THE EXERCISE :: Substitute "Command" for every "Instruction" in the items below, and leave everything else in them unchanged.

^^^^^^^^

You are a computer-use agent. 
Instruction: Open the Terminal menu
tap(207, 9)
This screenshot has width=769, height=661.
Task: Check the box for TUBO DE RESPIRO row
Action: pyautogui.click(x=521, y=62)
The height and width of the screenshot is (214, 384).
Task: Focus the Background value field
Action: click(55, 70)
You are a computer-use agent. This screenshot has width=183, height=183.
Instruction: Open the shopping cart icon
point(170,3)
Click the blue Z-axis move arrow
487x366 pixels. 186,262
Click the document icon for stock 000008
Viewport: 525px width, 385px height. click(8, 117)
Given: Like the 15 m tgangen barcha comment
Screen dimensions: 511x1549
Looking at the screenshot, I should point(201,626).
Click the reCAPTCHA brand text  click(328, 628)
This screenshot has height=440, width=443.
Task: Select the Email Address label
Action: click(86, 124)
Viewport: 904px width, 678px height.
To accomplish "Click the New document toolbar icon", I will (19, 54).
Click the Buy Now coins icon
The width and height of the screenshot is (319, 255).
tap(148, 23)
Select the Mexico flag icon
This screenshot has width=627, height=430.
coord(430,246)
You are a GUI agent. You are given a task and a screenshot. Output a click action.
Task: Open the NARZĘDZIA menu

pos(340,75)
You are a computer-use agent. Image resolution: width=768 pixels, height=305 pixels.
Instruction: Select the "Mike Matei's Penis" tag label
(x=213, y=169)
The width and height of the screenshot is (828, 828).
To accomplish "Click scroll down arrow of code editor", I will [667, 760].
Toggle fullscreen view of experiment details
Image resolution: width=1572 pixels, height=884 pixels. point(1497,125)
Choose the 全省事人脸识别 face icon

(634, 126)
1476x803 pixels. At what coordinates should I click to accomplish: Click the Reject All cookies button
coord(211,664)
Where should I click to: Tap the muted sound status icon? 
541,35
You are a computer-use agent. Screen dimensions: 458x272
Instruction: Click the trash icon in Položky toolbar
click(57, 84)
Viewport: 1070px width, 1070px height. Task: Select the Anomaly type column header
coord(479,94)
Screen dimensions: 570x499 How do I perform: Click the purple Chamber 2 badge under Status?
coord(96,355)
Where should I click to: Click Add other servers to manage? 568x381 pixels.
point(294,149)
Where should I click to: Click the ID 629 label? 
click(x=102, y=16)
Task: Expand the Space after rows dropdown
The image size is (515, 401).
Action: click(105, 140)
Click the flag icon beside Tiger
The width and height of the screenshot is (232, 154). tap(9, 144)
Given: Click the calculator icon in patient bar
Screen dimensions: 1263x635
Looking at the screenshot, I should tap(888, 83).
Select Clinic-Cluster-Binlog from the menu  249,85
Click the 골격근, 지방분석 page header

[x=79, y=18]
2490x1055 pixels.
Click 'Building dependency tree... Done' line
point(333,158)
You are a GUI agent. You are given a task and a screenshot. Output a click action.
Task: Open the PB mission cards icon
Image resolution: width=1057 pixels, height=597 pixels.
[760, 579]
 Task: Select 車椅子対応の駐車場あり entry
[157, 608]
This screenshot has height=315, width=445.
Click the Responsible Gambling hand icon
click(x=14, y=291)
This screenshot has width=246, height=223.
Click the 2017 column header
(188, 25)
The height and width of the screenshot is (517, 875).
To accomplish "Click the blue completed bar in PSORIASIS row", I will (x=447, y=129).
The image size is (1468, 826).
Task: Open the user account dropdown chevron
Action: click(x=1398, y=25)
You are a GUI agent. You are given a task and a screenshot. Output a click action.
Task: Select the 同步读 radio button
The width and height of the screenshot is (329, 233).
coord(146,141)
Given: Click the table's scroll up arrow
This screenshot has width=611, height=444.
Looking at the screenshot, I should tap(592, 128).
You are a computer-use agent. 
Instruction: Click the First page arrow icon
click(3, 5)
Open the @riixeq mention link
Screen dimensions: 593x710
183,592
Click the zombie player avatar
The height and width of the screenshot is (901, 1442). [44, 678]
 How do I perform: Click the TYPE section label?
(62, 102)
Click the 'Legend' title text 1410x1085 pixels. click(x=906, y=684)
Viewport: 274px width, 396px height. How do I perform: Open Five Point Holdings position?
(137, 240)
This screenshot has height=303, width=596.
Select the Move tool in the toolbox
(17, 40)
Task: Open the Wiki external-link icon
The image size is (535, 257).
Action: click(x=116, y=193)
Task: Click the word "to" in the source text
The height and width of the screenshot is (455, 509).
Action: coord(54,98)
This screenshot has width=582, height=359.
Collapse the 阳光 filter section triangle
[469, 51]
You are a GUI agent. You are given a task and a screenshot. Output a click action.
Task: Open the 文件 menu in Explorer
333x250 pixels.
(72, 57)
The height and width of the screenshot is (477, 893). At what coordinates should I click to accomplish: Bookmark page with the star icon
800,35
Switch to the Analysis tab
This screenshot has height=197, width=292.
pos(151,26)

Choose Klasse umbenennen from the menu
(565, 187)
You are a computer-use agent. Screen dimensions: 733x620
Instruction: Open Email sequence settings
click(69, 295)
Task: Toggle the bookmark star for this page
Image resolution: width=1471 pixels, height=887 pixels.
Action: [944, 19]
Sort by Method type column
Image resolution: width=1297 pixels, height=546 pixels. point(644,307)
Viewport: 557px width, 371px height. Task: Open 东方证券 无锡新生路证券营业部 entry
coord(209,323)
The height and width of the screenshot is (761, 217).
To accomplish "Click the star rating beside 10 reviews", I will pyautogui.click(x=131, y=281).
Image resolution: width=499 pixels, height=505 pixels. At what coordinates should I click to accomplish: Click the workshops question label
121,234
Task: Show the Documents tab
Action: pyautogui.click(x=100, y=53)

^^^^^^^^

RESULT BELOW ::
You are a computer-use agent. 
Command: Open the Terminal menu
tap(207, 9)
This screenshot has width=769, height=661.
Task: Check the box for TUBO DE RESPIRO row
Action: pyautogui.click(x=521, y=62)
The height and width of the screenshot is (214, 384).
Task: Focus the Background value field
Action: click(55, 70)
You are a computer-use agent. This screenshot has width=183, height=183.
Command: Open the shopping cart icon
point(170,3)
Click the blue Z-axis move arrow
487x366 pixels. 186,262
Click the document icon for stock 000008
Viewport: 525px width, 385px height. click(8, 117)
Given: Like the 15 m tgangen barcha comment
Screen dimensions: 511x1549
Looking at the screenshot, I should point(201,626).
Click the reCAPTCHA brand text  click(328, 628)
This screenshot has height=440, width=443.
Task: Select the Email Address label
Action: click(86, 124)
Viewport: 904px width, 678px height.
To accomplish "Click the New document toolbar icon", I will (19, 54).
Click the Buy Now coins icon
The width and height of the screenshot is (319, 255).
tap(148, 23)
Select the Mexico flag icon
This screenshot has width=627, height=430.
coord(430,246)
You are a GUI agent. You are given a task and a screenshot. Output a click action.
Task: Open the NARZĘDZIA menu

pos(340,75)
You are a computer-use agent. Image resolution: width=768 pixels, height=305 pixels.
Command: Select the "Mike Matei's Penis" tag label
(x=213, y=169)
The width and height of the screenshot is (828, 828).
To accomplish "Click scroll down arrow of code editor", I will [667, 760].
Toggle fullscreen view of experiment details
Image resolution: width=1572 pixels, height=884 pixels. point(1497,125)
Choose the 全省事人脸识别 face icon

(634, 126)
1476x803 pixels. At what coordinates should I click to accomplish: Click the Reject All cookies button
coord(211,664)
Where should I click to: Tap the muted sound status icon? 
541,35
You are a computer-use agent. Screen dimensions: 458x272
Command: Click the trash icon in Položky toolbar
click(57, 84)
Viewport: 1070px width, 1070px height. Task: Select the Anomaly type column header
coord(479,94)
Screen dimensions: 570x499 How do I perform: Click the purple Chamber 2 badge under Status?
coord(96,355)
Where should I click to: Click Add other servers to manage? 568x381 pixels.
point(294,149)
Where should I click to: Click the ID 629 label? 
click(x=102, y=16)
Task: Expand the Space after rows dropdown
The image size is (515, 401).
Action: click(105, 140)
Click the flag icon beside Tiger
The width and height of the screenshot is (232, 154). tap(9, 144)
Given: Click the calculator icon in patient bar
Screen dimensions: 1263x635
Looking at the screenshot, I should tap(888, 83).
Select Clinic-Cluster-Binlog from the menu  249,85
Click the 골격근, 지방분석 page header

[x=79, y=18]
2490x1055 pixels.
Click 'Building dependency tree... Done' line
point(333,158)
You are a GUI agent. You are given a task and a screenshot. Output a click action.
Task: Open the PB mission cards icon
Image resolution: width=1057 pixels, height=597 pixels.
[760, 579]
 Task: Select 車椅子対応の駐車場あり entry
[157, 608]
This screenshot has height=315, width=445.
Click the Responsible Gambling hand icon
click(x=14, y=291)
This screenshot has width=246, height=223.
Click the 2017 column header
(188, 25)
The height and width of the screenshot is (517, 875).
To accomplish "Click the blue completed bar in PSORIASIS row", I will (x=447, y=129).
The image size is (1468, 826).
Task: Open the user account dropdown chevron
Action: click(x=1398, y=25)
You are a GUI agent. You are given a task and a screenshot. Output a click action.
Task: Select the 同步读 radio button
The width and height of the screenshot is (329, 233).
coord(146,141)
Given: Click the table's scroll up arrow
This screenshot has width=611, height=444.
Looking at the screenshot, I should tap(592, 128).
You are a computer-use agent. 
Command: Click the First page arrow icon
click(3, 5)
Open the @riixeq mention link
Screen dimensions: 593x710
183,592
Click the zombie player avatar
The height and width of the screenshot is (901, 1442). [44, 678]
 How do I perform: Click the TYPE section label?
(62, 102)
Click the 'Legend' title text 1410x1085 pixels. click(x=906, y=684)
Viewport: 274px width, 396px height. How do I perform: Open Five Point Holdings position?
(137, 240)
This screenshot has height=303, width=596.
Select the Move tool in the toolbox
(17, 40)
Task: Open the Wiki external-link icon
The image size is (535, 257).
Action: click(x=116, y=193)
Task: Click the word "to" in the source text
The height and width of the screenshot is (455, 509).
Action: coord(54,98)
This screenshot has width=582, height=359.
Collapse the 阳光 filter section triangle
[469, 51]
You are a GUI agent. You are given a task and a screenshot. Output a click action.
Task: Open the 文件 menu in Explorer
333x250 pixels.
(72, 57)
The height and width of the screenshot is (477, 893). At what coordinates should I click to accomplish: Bookmark page with the star icon
800,35
Switch to the Analysis tab
This screenshot has height=197, width=292.
pos(151,26)

Choose Klasse umbenennen from the menu
(565, 187)
You are a computer-use agent. Screen dimensions: 733x620
Command: Open Email sequence settings
click(69, 295)
Task: Toggle the bookmark star for this page
Image resolution: width=1471 pixels, height=887 pixels.
Action: [944, 19]
Sort by Method type column
Image resolution: width=1297 pixels, height=546 pixels. point(644,307)
Viewport: 557px width, 371px height. Task: Open 东方证券 无锡新生路证券营业部 entry
coord(209,323)
The height and width of the screenshot is (761, 217).
To accomplish "Click the star rating beside 10 reviews", I will pyautogui.click(x=131, y=281).
Image resolution: width=499 pixels, height=505 pixels. At what coordinates should I click to accomplish: Click the workshops question label
121,234
Task: Show the Documents tab
Action: pyautogui.click(x=100, y=53)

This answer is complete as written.